Saved data entries
------

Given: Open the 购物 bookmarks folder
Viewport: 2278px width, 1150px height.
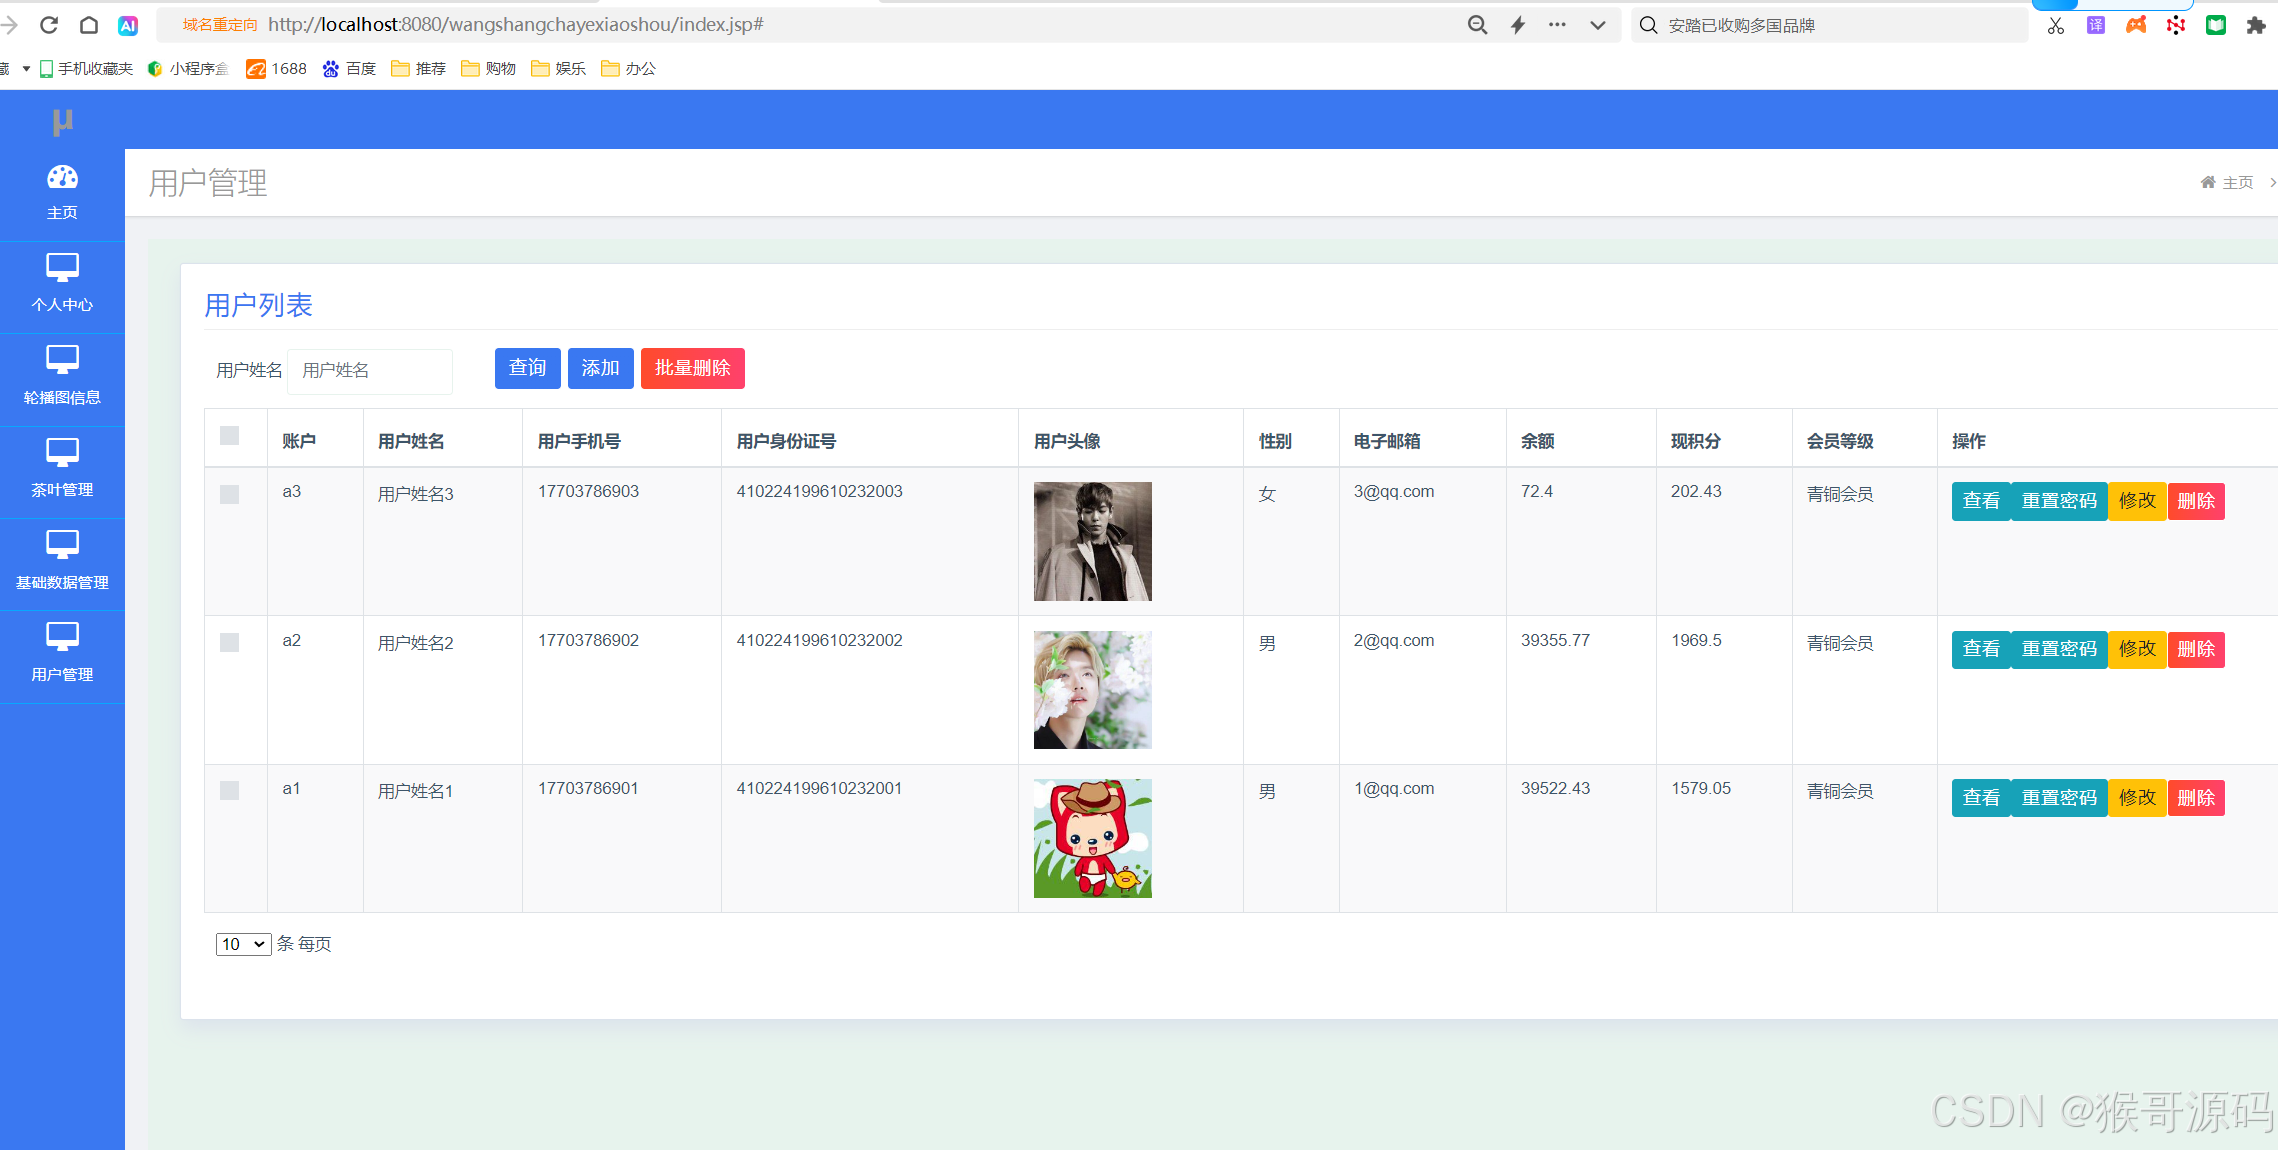Looking at the screenshot, I should click(489, 68).
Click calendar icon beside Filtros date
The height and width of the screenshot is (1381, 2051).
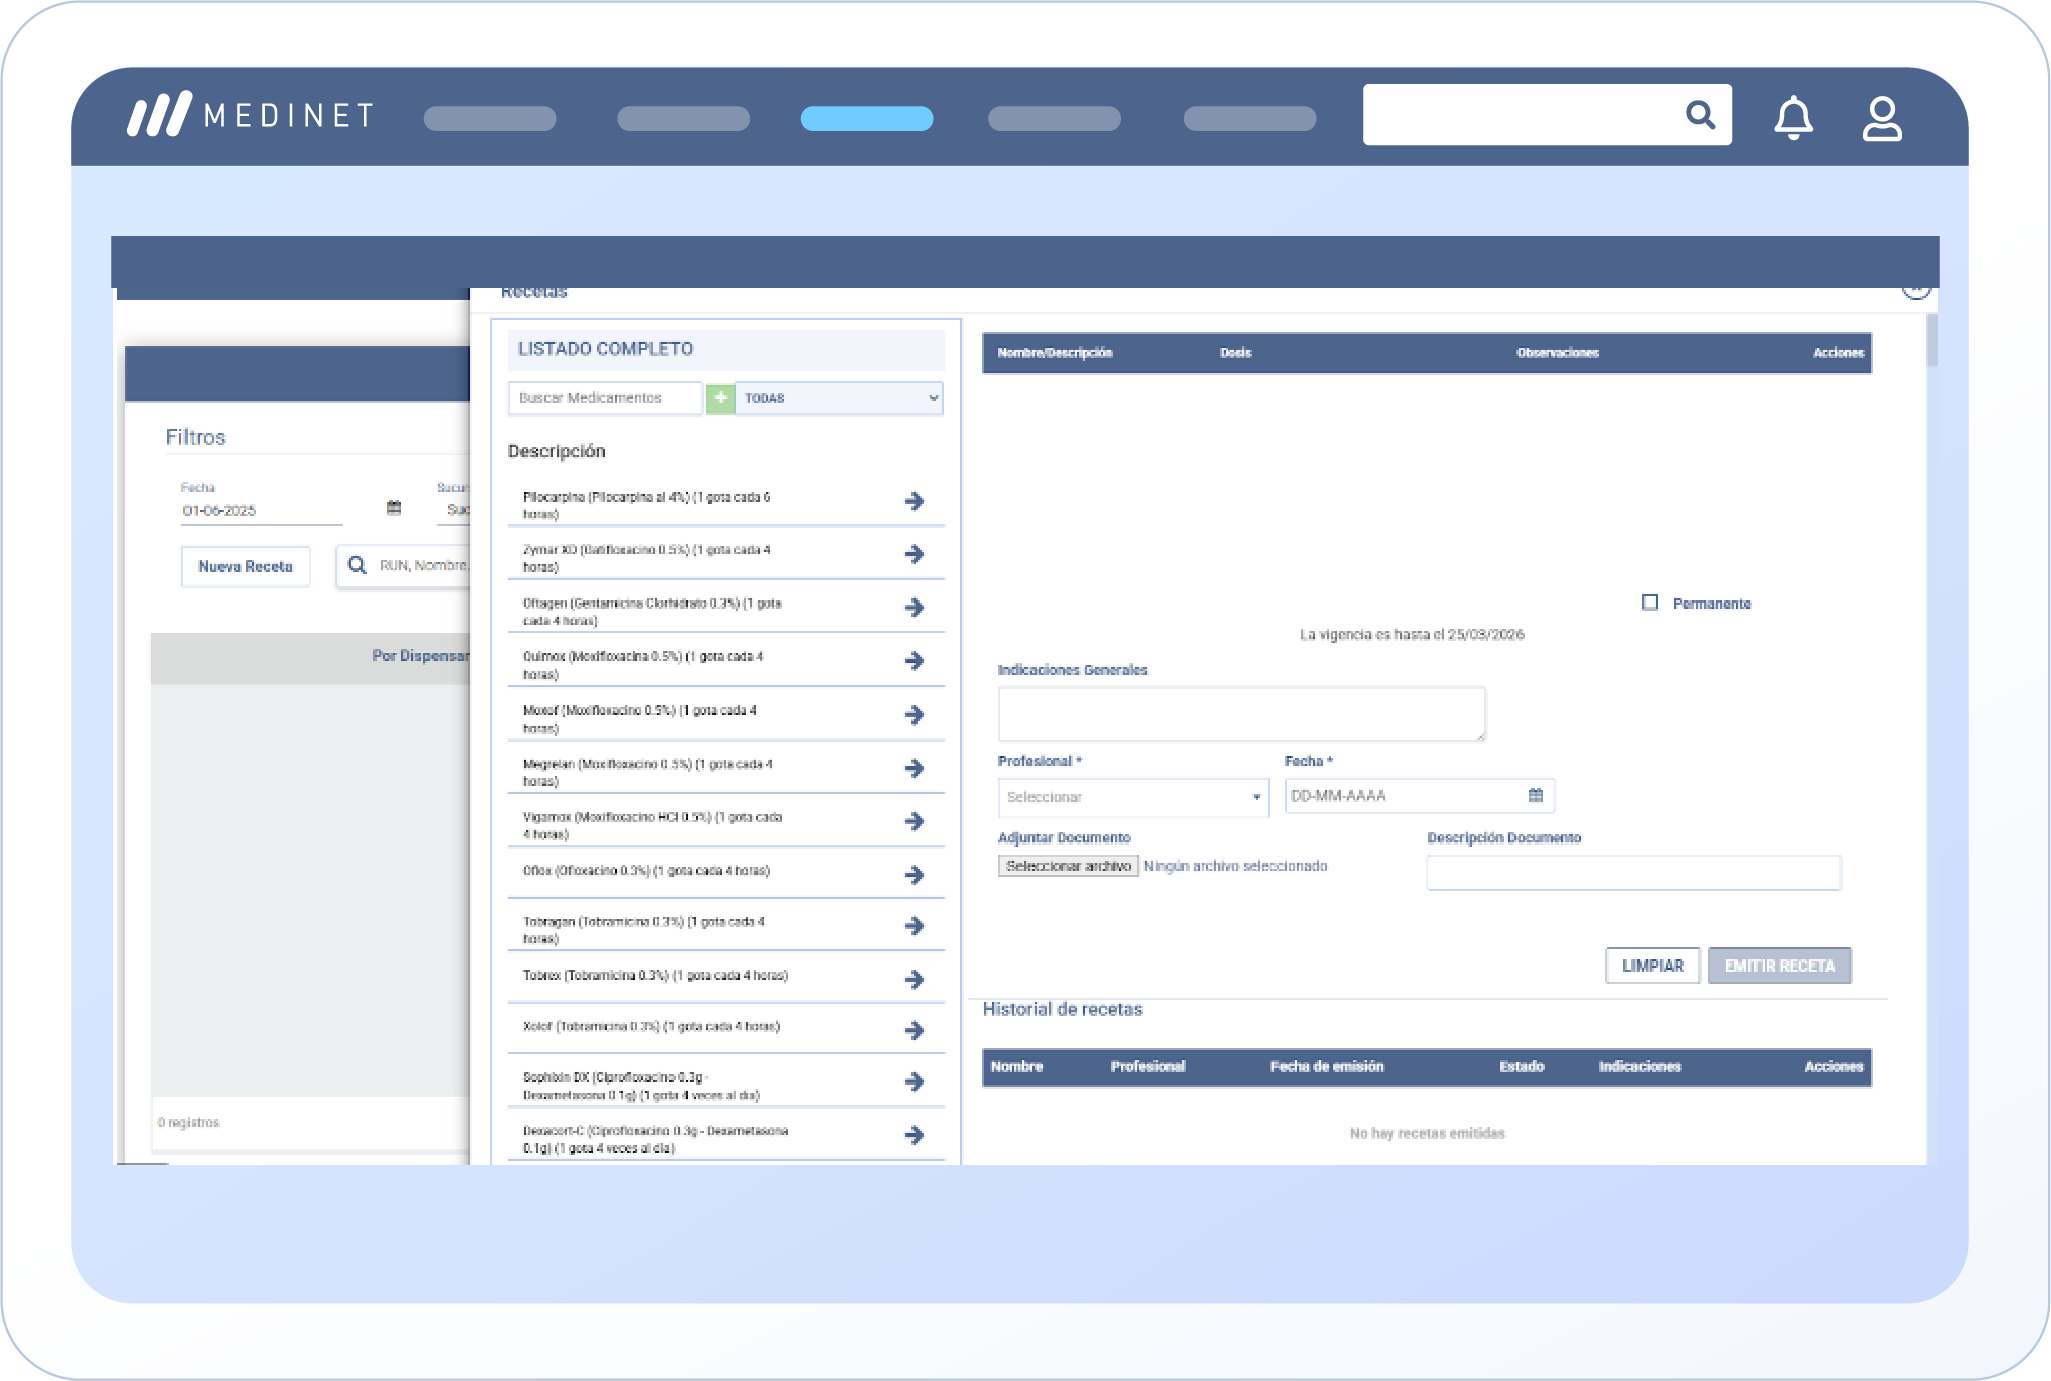tap(394, 508)
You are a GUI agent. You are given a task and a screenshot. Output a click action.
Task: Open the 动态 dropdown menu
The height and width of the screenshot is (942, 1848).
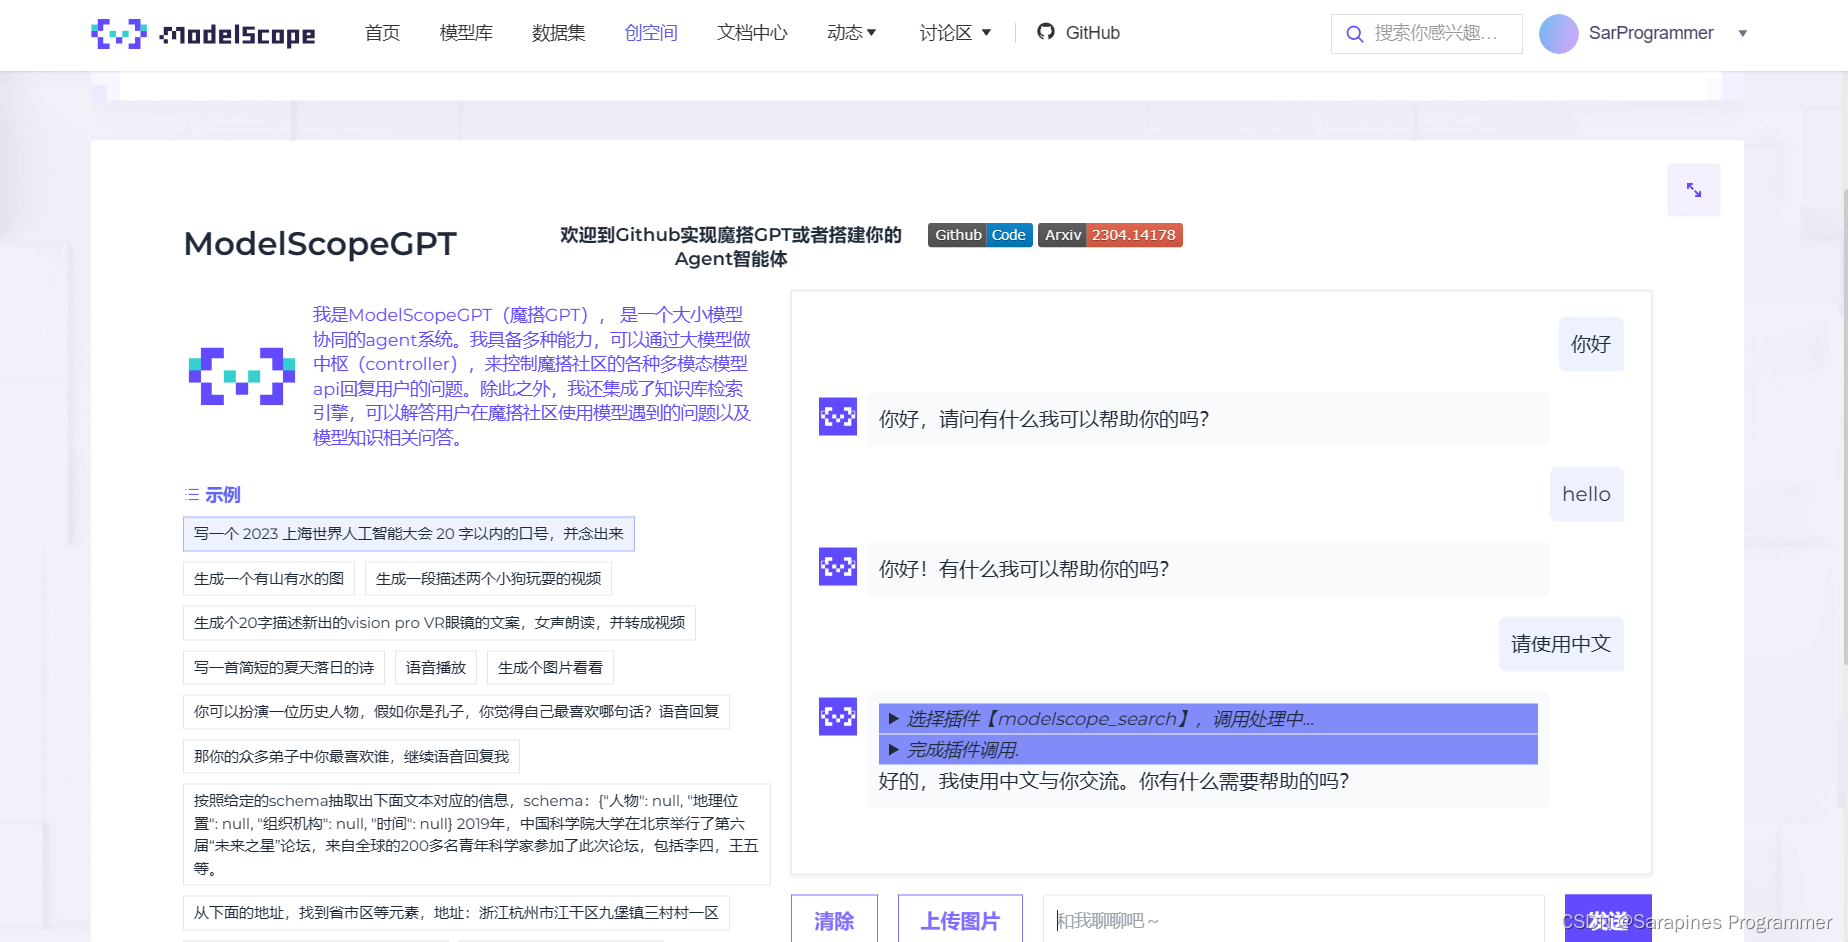[x=851, y=32]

------

> **EXERCISE DETAILS**: All entries above should be printed exactly, though without their pictures.

> **EXERCISE RESPONSE**:
Given: Open the 购物 bookmarks folder
Viewport: 2278px width, 1150px height.
Looking at the screenshot, I should click(489, 68).
Click calendar icon beside Filtros date
The height and width of the screenshot is (1381, 2051).
tap(394, 508)
You are a GUI agent. You are given a task and a screenshot. Output a click action.
Task: Open the 动态 dropdown menu
The height and width of the screenshot is (942, 1848).
[x=851, y=32]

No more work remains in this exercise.